Though the UN’s recent human rights documentation, as well as that previously completed by UNMISS and other organisations, represents a positive development in uncovering some of what has gone on during this war, its findings of grave human rights violations, possible war crimes and crimes against humanity by no means ensure that those crimes will be prosecuted in the Hybrid Court or any other international court.

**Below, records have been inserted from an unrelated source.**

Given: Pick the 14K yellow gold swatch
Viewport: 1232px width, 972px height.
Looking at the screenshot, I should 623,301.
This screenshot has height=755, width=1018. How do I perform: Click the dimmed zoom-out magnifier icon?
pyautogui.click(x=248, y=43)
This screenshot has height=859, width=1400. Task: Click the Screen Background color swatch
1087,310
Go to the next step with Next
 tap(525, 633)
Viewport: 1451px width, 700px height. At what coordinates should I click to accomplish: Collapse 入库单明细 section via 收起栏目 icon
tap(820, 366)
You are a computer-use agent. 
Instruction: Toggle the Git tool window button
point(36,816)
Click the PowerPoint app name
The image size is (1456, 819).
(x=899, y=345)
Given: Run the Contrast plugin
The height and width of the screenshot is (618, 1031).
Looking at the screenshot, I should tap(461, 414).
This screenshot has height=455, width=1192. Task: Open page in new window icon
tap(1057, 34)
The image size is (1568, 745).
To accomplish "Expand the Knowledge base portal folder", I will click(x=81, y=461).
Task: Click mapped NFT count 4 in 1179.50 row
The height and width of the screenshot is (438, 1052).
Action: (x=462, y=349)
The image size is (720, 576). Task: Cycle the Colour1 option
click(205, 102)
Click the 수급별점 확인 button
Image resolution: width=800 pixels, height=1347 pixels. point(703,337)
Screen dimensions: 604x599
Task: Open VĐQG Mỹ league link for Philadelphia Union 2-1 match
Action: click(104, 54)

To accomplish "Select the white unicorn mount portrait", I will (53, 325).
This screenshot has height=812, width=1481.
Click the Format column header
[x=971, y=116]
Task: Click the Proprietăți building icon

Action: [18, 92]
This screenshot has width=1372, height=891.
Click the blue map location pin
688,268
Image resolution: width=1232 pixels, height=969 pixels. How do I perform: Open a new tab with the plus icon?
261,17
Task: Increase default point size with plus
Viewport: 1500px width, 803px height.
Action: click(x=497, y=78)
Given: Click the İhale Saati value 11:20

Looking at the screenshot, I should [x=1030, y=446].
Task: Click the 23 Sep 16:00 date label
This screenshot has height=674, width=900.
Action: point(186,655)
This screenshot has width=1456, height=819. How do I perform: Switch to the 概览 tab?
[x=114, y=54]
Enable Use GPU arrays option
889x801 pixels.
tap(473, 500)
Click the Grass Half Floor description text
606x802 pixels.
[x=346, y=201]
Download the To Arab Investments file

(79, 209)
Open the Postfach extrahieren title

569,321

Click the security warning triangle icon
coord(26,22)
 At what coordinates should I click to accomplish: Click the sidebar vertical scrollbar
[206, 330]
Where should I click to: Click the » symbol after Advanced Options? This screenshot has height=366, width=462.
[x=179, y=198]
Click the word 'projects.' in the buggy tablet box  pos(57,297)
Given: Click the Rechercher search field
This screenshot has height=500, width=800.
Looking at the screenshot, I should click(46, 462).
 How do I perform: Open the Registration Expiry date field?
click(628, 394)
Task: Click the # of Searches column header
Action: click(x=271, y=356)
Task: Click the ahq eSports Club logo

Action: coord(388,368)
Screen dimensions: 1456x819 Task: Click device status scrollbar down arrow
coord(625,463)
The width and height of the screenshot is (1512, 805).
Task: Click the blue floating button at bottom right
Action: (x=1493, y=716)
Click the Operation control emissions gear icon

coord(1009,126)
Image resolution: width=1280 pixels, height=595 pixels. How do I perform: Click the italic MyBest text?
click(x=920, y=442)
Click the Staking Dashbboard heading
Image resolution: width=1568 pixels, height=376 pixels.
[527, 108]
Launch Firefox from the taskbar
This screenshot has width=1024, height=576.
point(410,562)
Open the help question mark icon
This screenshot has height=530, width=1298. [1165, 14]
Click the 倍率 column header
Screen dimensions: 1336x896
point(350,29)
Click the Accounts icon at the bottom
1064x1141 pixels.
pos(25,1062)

Obstacles to accountability
Of course, the greatest obstacle to accountability will inevitably be – as it has been in so many cases in Africa and elsewhere – politics. That aside, the process will face further legal impediments along the way. Though it is rarely explained explicitly, the human rights investigations carried out by UNMISS are not treated by the UN Security Council – and we can assume other global judicial bodies – as an adequate standard of proof to permit criminal sanctions. Even the recent UN report somewhat ambiguously states that the standard of proof given in the report is only good enough to “call for a judicial investigation into violations and abuses” – in other words, it can draw attention to certain issues that merit investigation, but it is not treated as evidence in itself. Investigations by other human rights organisations, no matter how thorough, will carry even less weight in court.
Furthermore, as mentioned above in relation to sexual violence in the current conflict, the violations like the ones mentioned in the UN report often serve multiple functions for those perpetrating abuses. Despite common wartime tropes of sexual violence as a “weapon of war” or terror tactic, sexual violence like any other form of violence is not only an ordered strategy. While there is evidence to suggest that offences such as sexual violence have been used as a strategy, for instance, in Bentiu, Unity State, in April 2014, where it was reported that opposition forces used the local radio station to incite rape, at other times sexual violence appears to be far more indiscriminate, the result of indiscipline, or a reward for foot soldiers for participating in violence.
This is important to recognise, as it means that further investigations and prosecutions need to search for evidence above and beyond that of an explicit strategy of wartime rape. Finally, notwithstanding the almost exclusive focus on sexual violence by armed groups in the conflict, there is also a need to pay attention to the kinds of sexual and gender-based offences that South Sudanese experience on a daily basis, including forced and early marriages, domestic violence and marital rape. In fact, the same research discussed above noted that while a number of research participants talked about sexual assault at the hands of the Government and SPLA-IO forces, often their main sexual and gender-based violence-security concerns reflected other, less publicised forms of harm. It is crucial that human rights abuses such as those highlighted in the UN report are addressed in any accountability process, our research findings also highlight it is also important to demand accountability for everyday experiences of injustice in order to ensure all survivors of violence can seek redress.
The authors are both researchers working on issues related to justice, armed violence and gender in South Sudan.